Keep an Eye on Amelia | |
Director: | Claude Autant-Lara |
Producer: | Pierre Gurgo-Salice Georges Legrand |
Based On: | Keep an Eye on Amelia by Georges Feydeau |
Starring: | Danielle Darrieux Jean Desailly Grégoire Aslan |
Music: | René Cloërec |
Cinematography: | André Bac |
Editing: | Madeleine Gug |
Studio: | Lux Film |
Distributor: | Lux Film |
Runtime: | 95 minutes |
Country: | France Italy |
Language: | French |
Keep an Eye on Amelia (French: Occupe-toi d'Amélie) is a 1949 French-Italian comedy film directed by Claude Autant-Lara and starring Danielle Darrieux and Jean Desailly and Grégoire Aslan. It is based on the 1908 play of the same name by Georges Feydeau, set in Belle Époque Paris. It is one of several of film adaptations to be made of the story.[1]

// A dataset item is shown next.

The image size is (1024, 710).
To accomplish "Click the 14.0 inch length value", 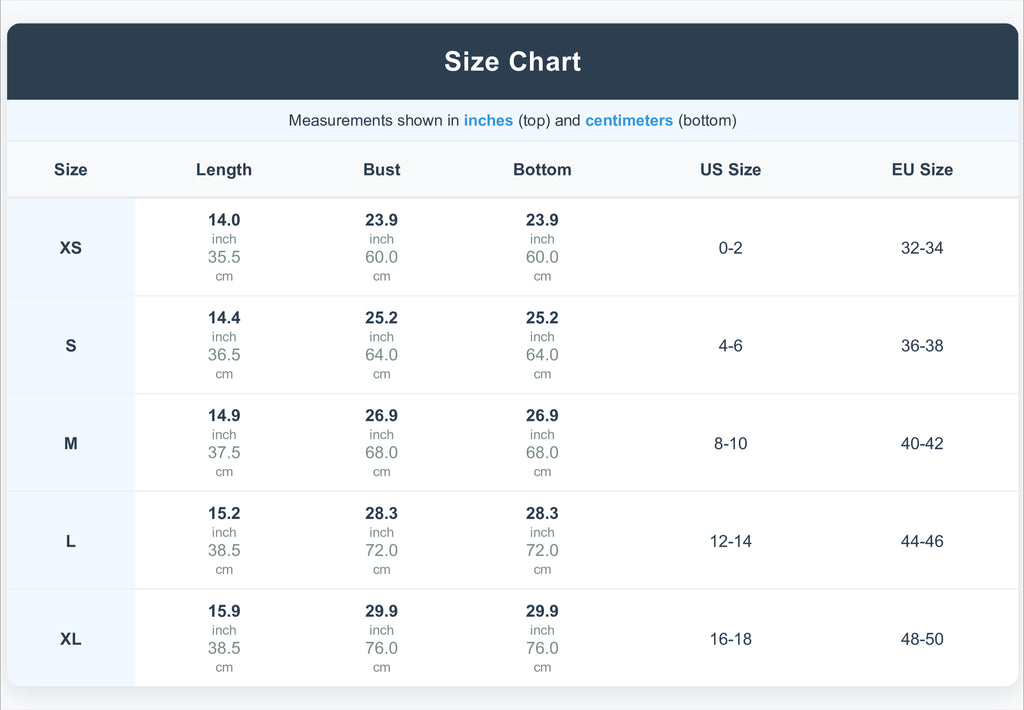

One reviewer described it as a "lively adaptation of the popular Feydeau farce", "played with verve and charm by Danielle Darrieux", whose character is "an extremely personable young lady of not too difficult virtue".[2] Another critic rated it highly; with a screenplay by Autant-Lara's regular collaborators, Jean Aurenche and Pierre Bost, he saw it as "a tour de force of virtuosity: the old play - about a rising cocotte in the Paris of 1900, who deceives her rich admirer, agrees to a mock marriage ceremony with an engaging rake to help him secure an inheritance, is herself deceived by a genuine ceremony, has the last laugh by signing the register under a false name and goes off to Venice with the young man on a lovers' trip - has been turned practically inside out. It becomes a film within a play, the action starting in a Paris street, moving on to a stage, then to a series of stylised film sets, returning at intervals to the theatre and glimpsing the footlights; and it moves, with unfaltering invention and control, at breakneck speed."[3]
It was entered into the 1949 Cannes Film Festival.[4] It was shot at the Billancourt Studios in Paris. The film's sets were designed by the art director Max Douy who won the decors award at Cannes.[2]
The British Board of Film Censors at first denied a certificate for the UK screening of the film, but with the introduction of a new category 'X' it could then be shown uncut.[5]